Wednesday, November 14, 2007

Silent Retreat

Shhhh!
Friday evening till Sunday noon. No voices. (Thought it might be led be ex-librarians!)

Still got to run. I just got back from my silent retreat run and am sitting down at my room desk. I tired to run very silently! I seldom take an iPod. I certainly did not today. I like the silence, the solitude of the time. I admit that it has gotten harder. Life has gotten busier, and time fuller. I skip more days than I would like to. I suppose I need to appreciate the discipline of doing something I don’t always “feel” that I like to do. I like being admired as a “runner!” People have lots of questions when you tell them you run. “How far?” “Do you do marathons?” “What is your favorite place to run?” “Have you always run?” Reality is I run around my pond and come home. It is less than three miles, and I almost always walk some of it.

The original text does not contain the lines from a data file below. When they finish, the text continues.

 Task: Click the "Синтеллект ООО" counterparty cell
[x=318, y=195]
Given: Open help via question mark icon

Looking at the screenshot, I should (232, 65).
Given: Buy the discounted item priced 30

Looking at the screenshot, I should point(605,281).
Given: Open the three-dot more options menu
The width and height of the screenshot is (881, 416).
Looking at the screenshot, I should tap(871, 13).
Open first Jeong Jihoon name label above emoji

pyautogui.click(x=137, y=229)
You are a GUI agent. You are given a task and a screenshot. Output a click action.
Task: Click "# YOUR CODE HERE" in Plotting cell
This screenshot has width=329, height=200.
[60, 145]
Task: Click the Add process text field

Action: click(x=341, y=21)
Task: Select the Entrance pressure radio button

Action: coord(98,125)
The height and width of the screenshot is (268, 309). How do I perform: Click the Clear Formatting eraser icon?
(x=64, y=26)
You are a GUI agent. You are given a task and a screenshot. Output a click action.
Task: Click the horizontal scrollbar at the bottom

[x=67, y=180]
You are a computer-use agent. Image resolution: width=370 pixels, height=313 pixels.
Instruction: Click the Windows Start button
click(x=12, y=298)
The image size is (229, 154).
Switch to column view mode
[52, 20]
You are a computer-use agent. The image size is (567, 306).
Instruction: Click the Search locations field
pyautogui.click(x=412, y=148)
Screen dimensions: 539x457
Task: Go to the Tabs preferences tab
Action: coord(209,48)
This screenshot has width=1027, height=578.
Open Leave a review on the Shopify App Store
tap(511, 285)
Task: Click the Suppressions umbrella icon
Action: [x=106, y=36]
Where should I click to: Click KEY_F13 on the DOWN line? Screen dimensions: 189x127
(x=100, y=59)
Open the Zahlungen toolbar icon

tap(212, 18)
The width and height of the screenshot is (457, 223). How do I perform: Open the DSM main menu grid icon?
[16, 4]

There is some spiritual connection for me though. Certainly I connect it with my own wellness and sanity. After Randi died is when I started. It seemed to be a better alternative than depression. The runs are almost always coupled with memories, with thoughts, and with prayers. But I also connect the observations. Many times the observation comes home in the form of a picture. The blog often becomes an outlet for some words.

I am now recognizing that even the photography is a form of prayer for me. Prayer seems to have less and less to do with words.

1 comment:

Unknown said...

The best vacation of my life was a silent retreat. I don't know if I have ever been so close to God as I was that week. I will be again someday for sure!